As mega-resorts continue to sprout along much of the Aegean and Mediterranean coastlines, one North Aegean island in Greece is thriving on lower-key, eco-friendly tourism -- thanks to the discovery there nearly 30 years ago of one of the world's most endangered marine mammals.German marine biologist/filmmaker Thomas Schultze Westrum's footage of Mediterranean monk seals breeding in Alonissos, Greece, caused a stir when it was first shown in 1984. Many of the marine biologists watching the film at a conference in Rhodes had never seen a monk seal before, even on film, according to a short video about the area produced by the eco-tourism travel service provider Greenloons. International organizations that had thought the animal was already extinct began to lobby for its protection, an effort that brought the local community together as well.

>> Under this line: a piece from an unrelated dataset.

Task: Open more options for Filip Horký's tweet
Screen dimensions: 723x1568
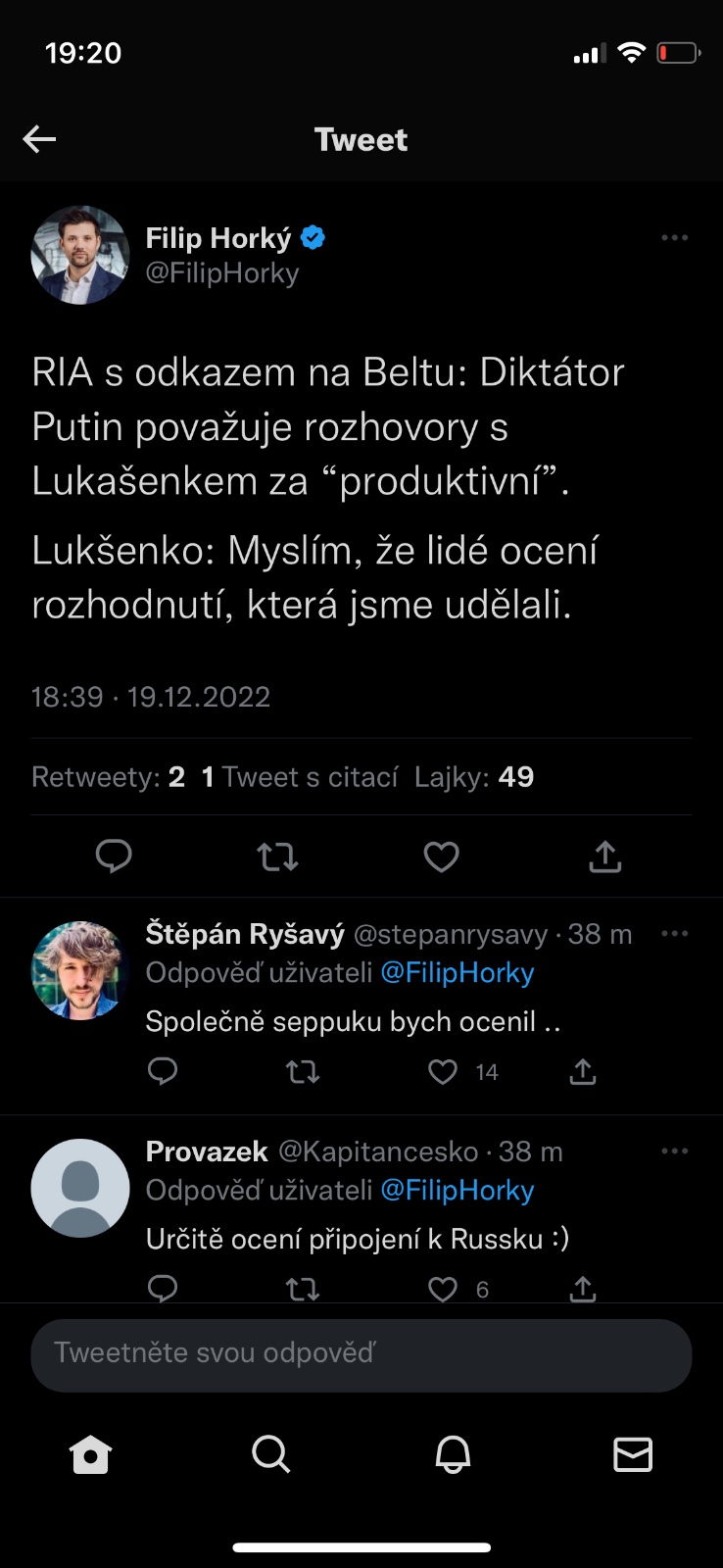Action: click(674, 238)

Sustainable Economic Development
"It was the Mediterranean monk seal, which is very closely tied to the Greek heritage, that has helped to bring a community together, create an eco-tourism movement, and assist sustainable economic development in the region," said Greenloons founder Irene Lane.


Video: Greenloons / YouTube

The National Marine Park of Alonnisos Northern Sporades, the first designated marine park in Greece and the largest in Europe, was set up in 1992 to protect the habitat of the seals, which number just 600 individuals due to hunting, overfishing, and habitat destruction. A conservation group created in 1990, The Hellenic Society for the Study and Protection of the Monk Seal, or MOm, has rescued, rehabilitated, and released about 20 injured or orphan seal pups thus far and also conducts educational programs about the significance of the seals to the Mediterranean ecosystem.

Restrictions on human activities in the park and a desire to protect the seals has also made Alonnisos a haven for travelers looking for low-impact ways to explore the area's beauty: conservation- and education-based sailing trips, hiking tours, photography, and snorkeling around red coral reefs and a sunken ancient city in crystal-clear waters.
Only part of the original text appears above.